ЦЕЛЬ ЗАДАНИЯ: Во что «Перевал» превращается к 1930 году, судя по отрывку о нем?

ОТРЫВОК ИЗ ИСТОЧНИКА:
────────

Погаснет жизнь, но я останусь: Собрание сочинений
Шрифт:
Следовательно, сделать из «Перевала» всесоюзную организацию не удалось. К 1930 году из широкого литературного объединения «Перевал» превращается в небольшое содружество писателей, связанных между собою общностью художественных исканий и попыткой осмыслить самих себя как творческое единство. «Перевал» по-прежнему свободен от формального канона. В выборе художественных средств участники содружества не ставят никаких ограничений. Их роднит между собою общность взглядов на философию искусства, единство эстетического мировоззрения.
К этому времени «Перевал» исповедует свои взгляды и убеждения уже не в декларациях, а в своем творчестве.
Начиная с седьмой книги, перевальские альманахи, подчеркивая тесное творческое единство авторов, озаглавлены «Ровесники» с подзаголовком «Содружество писателей революции “ Перевал”».

────────

ЗАПИСИ:
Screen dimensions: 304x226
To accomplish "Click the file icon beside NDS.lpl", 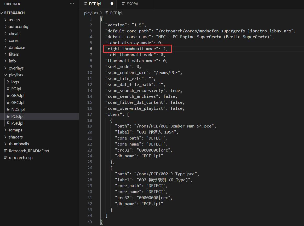I will coord(8,109).
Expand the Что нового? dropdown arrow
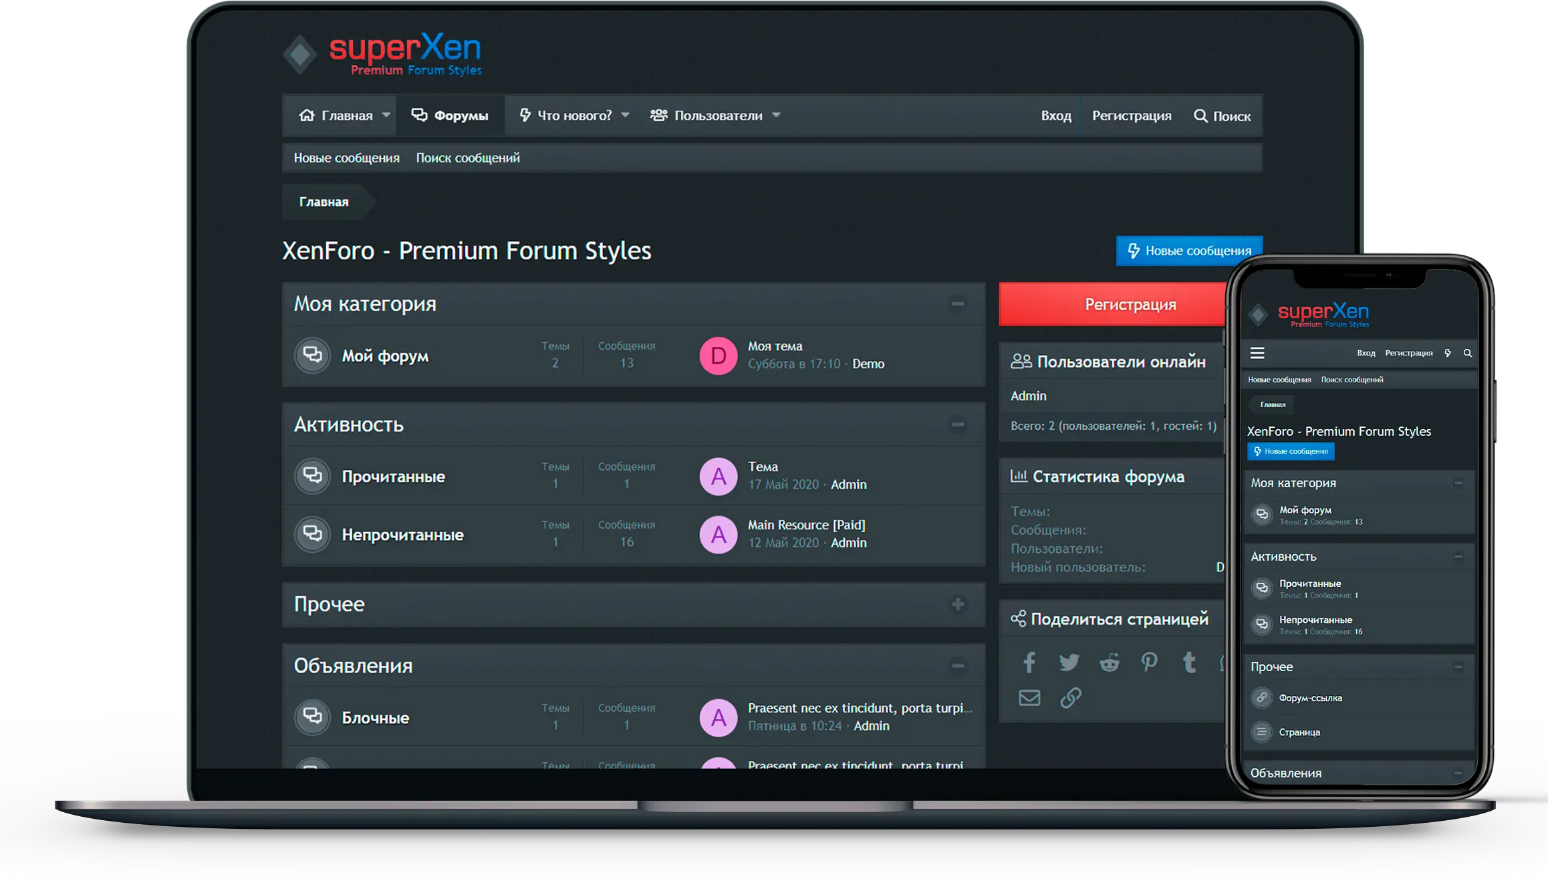This screenshot has height=881, width=1548. tap(625, 115)
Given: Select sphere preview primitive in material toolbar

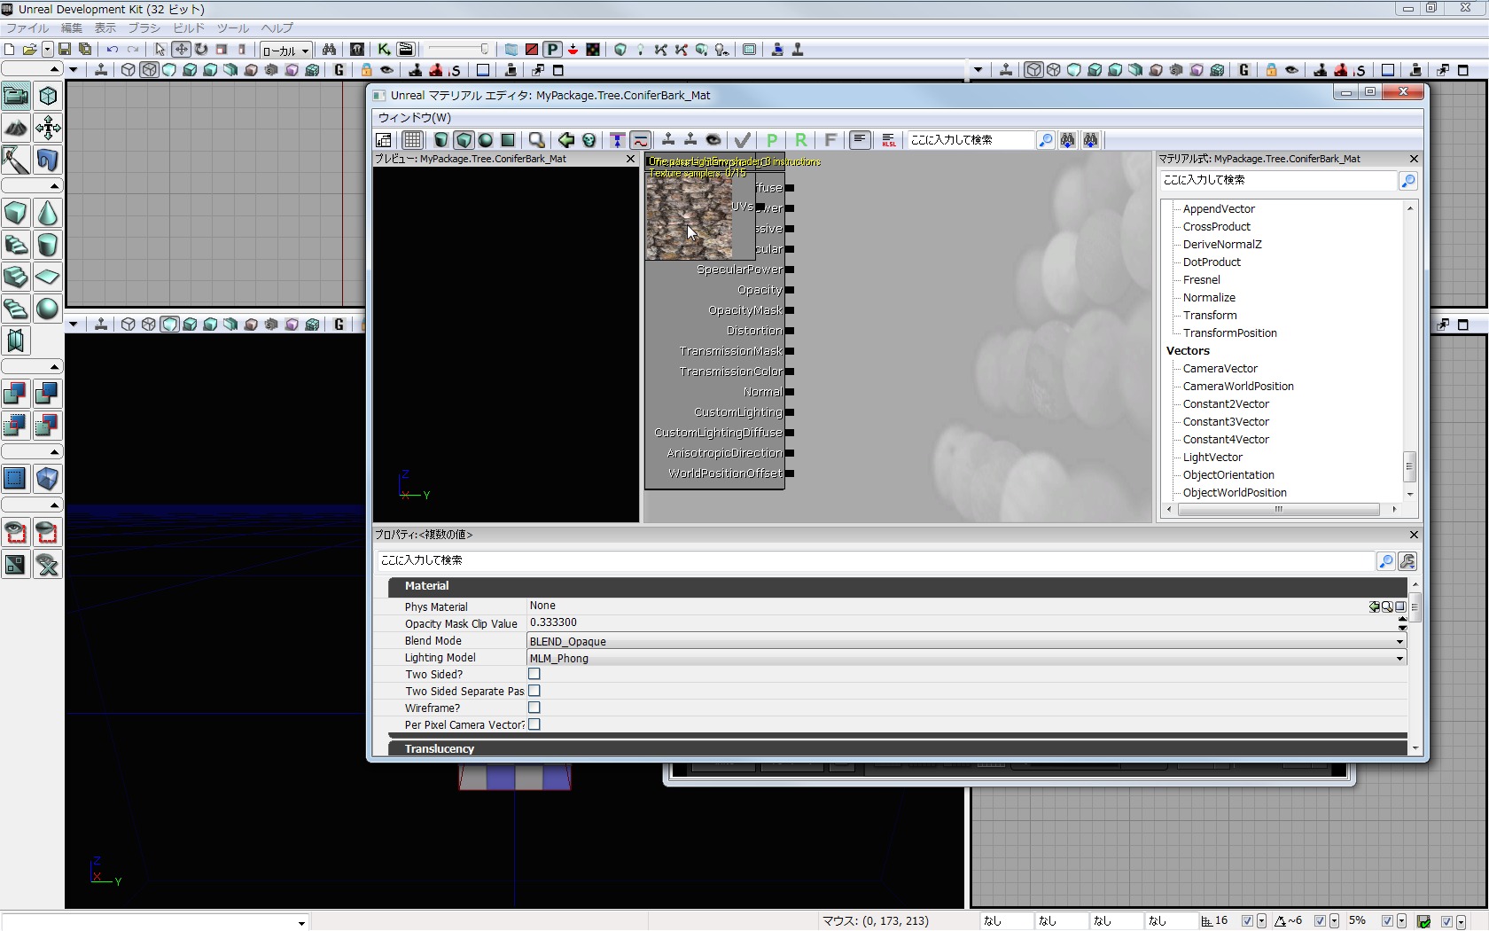Looking at the screenshot, I should click(486, 140).
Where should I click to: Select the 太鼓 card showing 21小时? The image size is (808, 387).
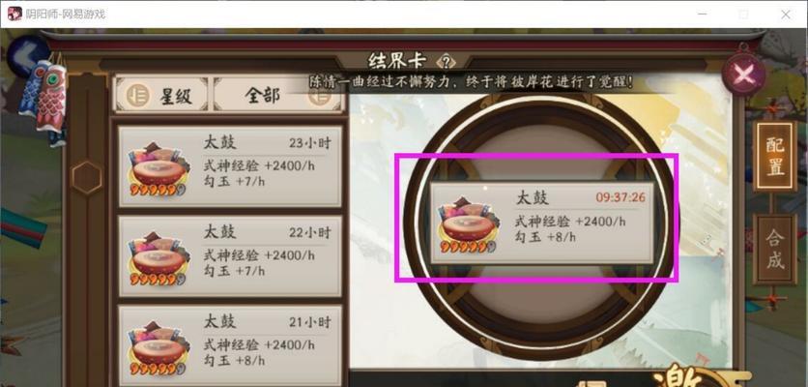(230, 345)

────────

ОТВЕТ: В небольшое содружество писателей, связанных между собою общностью художественных исканий и попыткой осмыслить самих себя как творческое единство.